Specifically, the medium has a thermal coefficient of expansion
ranging from about 1 to about 3e.sup.5, and the hub member 5080 has
a thermal coefficient of expansion ranging from about 1 to about
4e.sup.6.
[0190] Referring to FIG. 21, the clearance between the interior
edge 5700 of the bore 5740 and the peripheral surface 5780 of the
second hub member 5080 determines the amount of pre-loading on the
medium after cooling of the medium. It is desired that the
clearance be sufficiently large to avoid too high a pre-load and/or
stress cracking of the medium, especially at low storing/operating
temperatures, and sufficiently small to prevent the medium from
becoming loose (i.e., to have a line-to-line interference fit
between the hub member and the medium) at higher storing/operating
temperatures. The linearity of the relationship between cooling
rate and medium size reduction permits the proper clearance to be
determined accurately for most applications.

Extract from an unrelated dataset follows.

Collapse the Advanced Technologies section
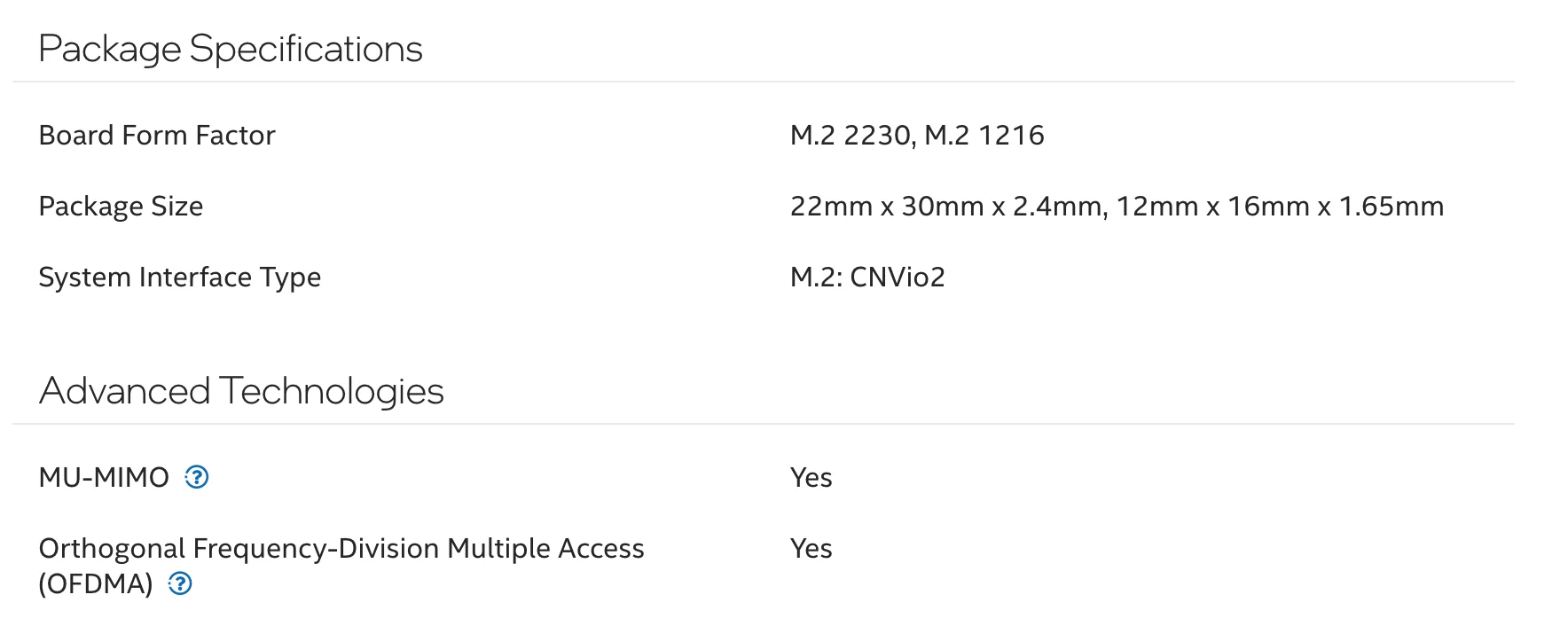This screenshot has width=1568, height=626. (241, 390)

[0191] The temperature of the hub member is determined by the
predetermined amount of preloading on the medium, the clearance,
and the relative rates of thermal expansion/contraction of the
medium and hub member. The hub member can be chilled, heated, or
held at ambient temperature prior to insertion into the central
hole. Typically, the hub member is at ambient temperature and is
therefore at a lower temperature than the medium upon engagement of
the two components.
[0192] The method provides a hub having a high degree of
concentricity relative to the tracks of the medium. The hub member
is typically machined by turning and therefore has a high degree of
concentricity. Shrink fitting of the medium to the hub imparts the
concentricity of the hub to the tracks of the medium. The shrink
fit further reduces the likelihood of losing radial or vertical
alignment of the medium.
[0193] Another embodiment of a hub assembly is depicted in FIGS.
23-27. The medium 6040 has raised circular extensions 6080a,b, c, d
formed on either side 6120a,b of the medium 6040 to receive and
locate a corresponding magnetically attracted coupling plate
6160a,b and assist in centering the medium 6040. The extensions
6080a,b, c, d are concentrically disposed around the center of the
medium 6040. Alternatively, each pair of extensions 6080b,c and
6080a,d can be concentrically disposed about different points
rather than the same point. As can be seen in FIG. 25, the plates
6160a,b have holes 6240 that receive and are radially centered on
either side of the medium by the circular extensions 6080 a,b. In
one configuration, the extensions are formed in the medium, such as
during injection molding or other kinds of embossing. As will be
appreciated, the extensions can alternatively be located outside of
the plates to center the plates about the center bore of the
medium.
[0194] Yet another embodiment of a snap-fit hub assembly is
depicted in FIGS. 28-30. In the hub 7000, a plurality of fingers
7040a-d, that are molded into the medium substrate, project
outwardly on either side of the medium 7080. Each finger includes a
chamfered projecting lip 7120a-d that projects radially outwardly
from the outer wall 7160a-d of the finger. The fingers are paired
7040a, c and 7040b, d such that each set of paired fingers has a
lip 7120a,c and b,d, respectively, located on the same side of the
medium. A magnetically attracted washer (not shown) is interference
or snap fit over the respective chamfered lips on each side of the
disk. Thus, the thickness of the washer is no more than and
typically approximately the same as the height "H.sub.F" of the
inward base of the lip 7120a-d over the adjacent surface of the
medium 7080. A chamfered pair of sidewalls 7200a-d (7200b is not
shown) project outwardly on either side of the medium 7080 and, as
in the case of the fingers, are molded into the substrate. The
chamfered surfaces 7240a-d (7240b is not shown) facilitate
alignment of the spindle (not shown) with the central bore 7280 of
the medium. A hole 7320a-d is located between the corresponding
outer wall 7160a-d and the medium 7080 to permit a molding tool
(not shown) to be removed after formation of the medium. The
fingers 7040a-d are offset by approximately 90.degree. from the
adjacent fingers 7040a-d (which have lips on opposite sides of the
medium) and 180.degree. from the other finger 7040a-d (which has a
lip on the same side of the medium) to also permit removal of the
molding tool. The snap or interference fit of this embodiment
substantially eliminates the need for adhesives in engaging the
washers with the medium.
[0195] Yet a further embodiment of a hub assembly is shown in FIG.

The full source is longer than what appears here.